Kimberley Series 2019 is a collection of porcelain marbles and vessels assembled into installations that trace the immense grandeur of the outback, evoke the ‘critters’ (Echidna Chasm), pastoral properties (Fossil Downs, Evensong), and especially the connection of the traditional owners to place (Wandering Spirits).
‘I am unrestrained in my liberal use of glazes for my surface decoration’ says Drysdale. ‘It is like painting a three dimensional canvas, laying down colour upon colour, gold upon platinum, platinum upon gold. Each object may be fired up to three or four times, with new layers of glaze applied and burnished between firing. It is only when each individual piece is fully realized that I can consider the topography of form, scale and colour that informs the selections I make for my installations. Finally, you never know what the kiln will reveal, but that is the pure joy of it.’
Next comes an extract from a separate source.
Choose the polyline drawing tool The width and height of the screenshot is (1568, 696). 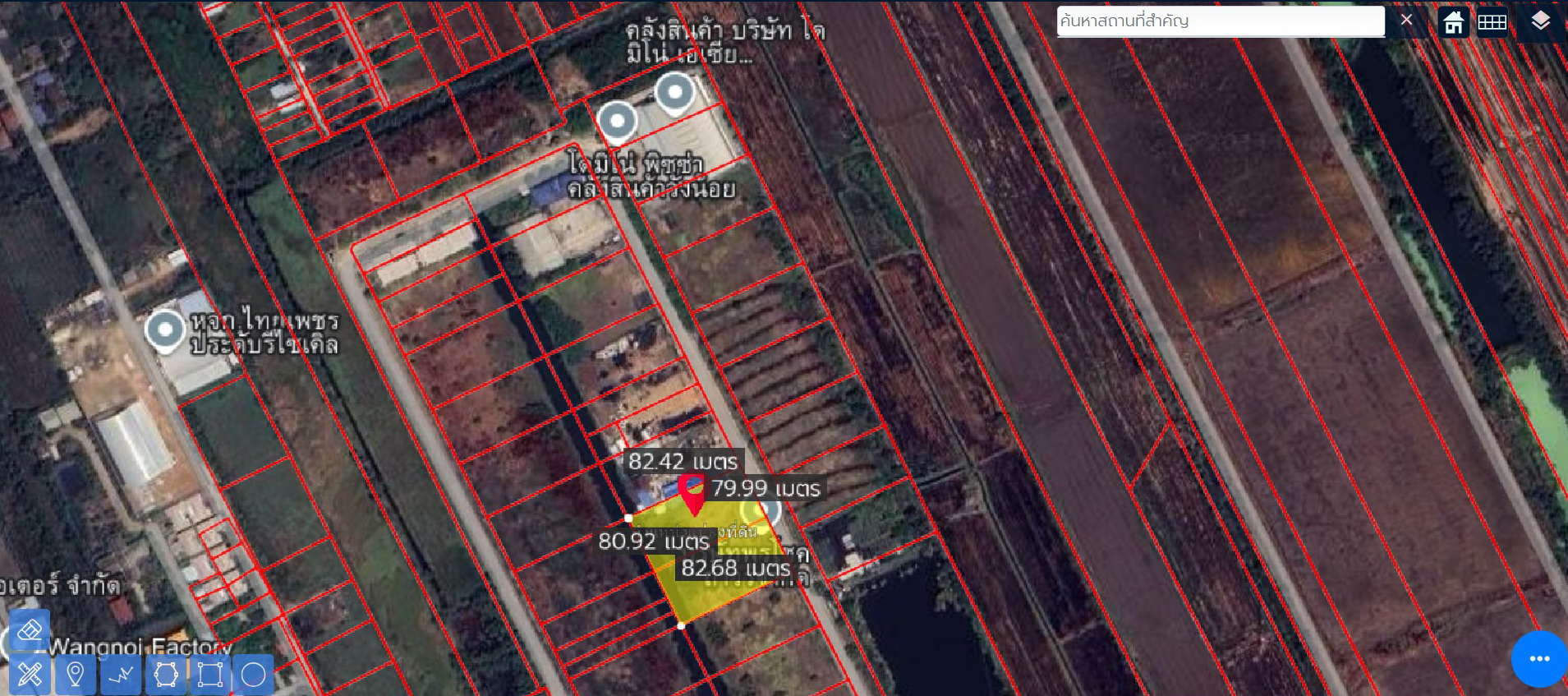(x=121, y=675)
A Living Treasure and Master of Australian Craft, her works are avidly sought by museums and astute collectors alike. The Duke of Devonshire has acquired significant works by Drysdale for the Chatsworth Collection, and she is represented in over 60 public and corporate collections around the world. Later this year, Curtin University will award her an honorary doctorate for the arts. Drysdale has held over 50 solo exhibitions in Australia and internationally, including in Paris, Osaka, Boston, Brussels and London. Currently she has works on exhibition at Sotheby’s in New York.
Drysdale’s porcelain sculpture installations bring a change of pace to their environment, a different texture and freshness to the spaces they inhabit. A gritty backdrop will contrast as harmoniously with the smooth porcelain surfaces of the vessels and marbles as will an ornate Louis XVI burnished table. Individually and collectively, their presence is assured and rewarding. The sum of the whole is unquestionably made up of exquisite individual parts.
*Glenn Barkley and Lesley Harding in Heide Museum catalogue An Idea Needing to be Made: Contemporary Ceramics 2019.